Author test out a few different filtering strategies on the data prior to running the models. We will use semi-strict filtering, and then time permitting, re-run the analysis with strict filtering and compare the results.

Semi-strict: Remove sample if both transcript abundance and species abundance are 0 (for models M1 and M2) or if both transcript and gene abundance are 0 (for model M4)

Strict: Remove sample if both transcript abundance or species abundance are 0 (for models M1 and M2), or if transcript or gene abundance are 0 (for model M4)

Download the data and code

The easiest way to follow along is to clone this repository and navigate to it in RStudio.

git clone https://github.com/MicrobiologyETHZ/nccr_metat_ws

The data can be found in the datasets/part3 folder. There are 3 files:

  • true-exp.mtx_abunds.tsv.gz contains simulated transcriptomic counts for each gene as well as phenotype information (1 or 0) across 100 samples.
  • true-exp.mgx_abunds.tsv.gz contains metagenomic counts for each gene across 100 samples
  • true-exp.mtx_spiked.tsv.gz contains 'ground truth' information about with genes are diffrentially expressed between the phenotypic groups

Setup

Loading libraries

# Setup

library(tidyverse)
library(stats)
library(stats4)
library(caret)

Loading the data

Here we're loading both metatranscriptomic (METAT) and metagenomic (METAG) abundances. For the Naive RNA (M1) and Within-taxon RNA (M2) models, we will only need the METAT data. For RNA/DNA ratio (M4), we will need both tables.
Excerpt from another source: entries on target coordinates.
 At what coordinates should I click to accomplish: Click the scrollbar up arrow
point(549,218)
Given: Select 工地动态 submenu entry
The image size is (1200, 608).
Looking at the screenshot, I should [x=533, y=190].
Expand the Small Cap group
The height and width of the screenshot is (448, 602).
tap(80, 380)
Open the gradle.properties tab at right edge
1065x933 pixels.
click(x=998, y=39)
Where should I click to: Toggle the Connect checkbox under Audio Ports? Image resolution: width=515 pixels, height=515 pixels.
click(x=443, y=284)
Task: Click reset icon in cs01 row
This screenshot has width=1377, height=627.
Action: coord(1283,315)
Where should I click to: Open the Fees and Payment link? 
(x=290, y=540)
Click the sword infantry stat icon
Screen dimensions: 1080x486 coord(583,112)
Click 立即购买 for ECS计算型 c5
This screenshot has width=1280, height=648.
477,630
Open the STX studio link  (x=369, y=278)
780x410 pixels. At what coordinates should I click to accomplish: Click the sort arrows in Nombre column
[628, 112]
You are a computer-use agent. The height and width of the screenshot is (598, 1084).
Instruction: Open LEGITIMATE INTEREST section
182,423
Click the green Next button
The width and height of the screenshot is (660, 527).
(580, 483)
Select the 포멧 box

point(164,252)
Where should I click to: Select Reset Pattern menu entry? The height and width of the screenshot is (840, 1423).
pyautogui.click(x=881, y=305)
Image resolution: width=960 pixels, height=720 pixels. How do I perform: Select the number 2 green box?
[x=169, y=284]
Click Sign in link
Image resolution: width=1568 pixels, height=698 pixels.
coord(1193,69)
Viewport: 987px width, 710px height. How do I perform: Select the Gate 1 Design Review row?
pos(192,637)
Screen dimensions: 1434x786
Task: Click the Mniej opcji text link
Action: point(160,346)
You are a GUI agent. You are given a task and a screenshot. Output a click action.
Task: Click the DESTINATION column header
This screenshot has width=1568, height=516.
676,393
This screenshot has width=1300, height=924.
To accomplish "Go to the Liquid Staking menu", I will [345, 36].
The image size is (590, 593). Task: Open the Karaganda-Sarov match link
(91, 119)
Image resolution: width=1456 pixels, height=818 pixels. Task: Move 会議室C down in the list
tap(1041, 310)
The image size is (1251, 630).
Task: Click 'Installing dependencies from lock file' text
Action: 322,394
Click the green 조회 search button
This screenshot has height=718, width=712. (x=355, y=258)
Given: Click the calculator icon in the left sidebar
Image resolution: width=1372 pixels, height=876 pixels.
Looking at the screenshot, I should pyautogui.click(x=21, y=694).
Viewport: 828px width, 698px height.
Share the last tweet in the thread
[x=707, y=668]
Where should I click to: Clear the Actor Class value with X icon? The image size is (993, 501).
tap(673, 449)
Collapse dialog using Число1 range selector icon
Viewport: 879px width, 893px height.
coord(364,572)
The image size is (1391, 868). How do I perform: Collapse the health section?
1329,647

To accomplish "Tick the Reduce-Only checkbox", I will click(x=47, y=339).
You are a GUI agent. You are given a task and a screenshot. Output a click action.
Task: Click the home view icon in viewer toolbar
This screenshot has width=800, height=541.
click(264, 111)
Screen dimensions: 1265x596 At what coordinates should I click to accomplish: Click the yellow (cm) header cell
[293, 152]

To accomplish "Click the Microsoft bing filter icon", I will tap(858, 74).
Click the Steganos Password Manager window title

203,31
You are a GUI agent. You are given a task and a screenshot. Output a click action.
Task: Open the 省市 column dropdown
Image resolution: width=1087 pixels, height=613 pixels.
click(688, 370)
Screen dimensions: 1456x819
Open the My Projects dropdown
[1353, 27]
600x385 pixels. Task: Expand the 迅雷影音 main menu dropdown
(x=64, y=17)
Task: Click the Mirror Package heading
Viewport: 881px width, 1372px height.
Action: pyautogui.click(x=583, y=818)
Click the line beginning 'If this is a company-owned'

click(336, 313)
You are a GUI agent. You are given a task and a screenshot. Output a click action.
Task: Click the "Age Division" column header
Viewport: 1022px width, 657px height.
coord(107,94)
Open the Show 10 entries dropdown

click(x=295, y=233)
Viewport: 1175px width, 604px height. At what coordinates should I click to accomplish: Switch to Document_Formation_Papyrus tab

# METAT: metatranscriptomic data
# METAG: metagenomic data

# For models M1 and M2 we are only using METAT data. For model M4, we will need both METAT and METAG data

metat <- read.table("../datasets/part3/true-exp/true-exp.mtx_abunds.tsv.gz", header = TRUE,
                 sep = "\t", row.names=1)

metag <- read.table("../datasets/part3/true-exp/true-exp.mgx_abunds.tsv.gz", header = TRUE,
                    sep="\t", row.names=1)

Take a look at the data

METAT table contains Phenotype information as well as counts for 100 samples. We will separate this into 2 tables later. There are 2 phenotypes - 0 and 1. Each gene name is composed of 'species' name (ex. BUG0001), and 'orthologous group' name (ex. GROUP000001)

# Look at the data
# Each `gene name` is composed of 'species' name (ex. BUG0001), and 'orthologous group' name (ex. GROUP000001)

metat[0:5, 0:5]

Load the ground truth data

Ground truth data contains a list of genes that are differentially expressed between phenotypes. Overall, we have information on 100000 genes, of which ~10000 are 'differentially expressed'. -1 represents downregulation, and +1 upregulation.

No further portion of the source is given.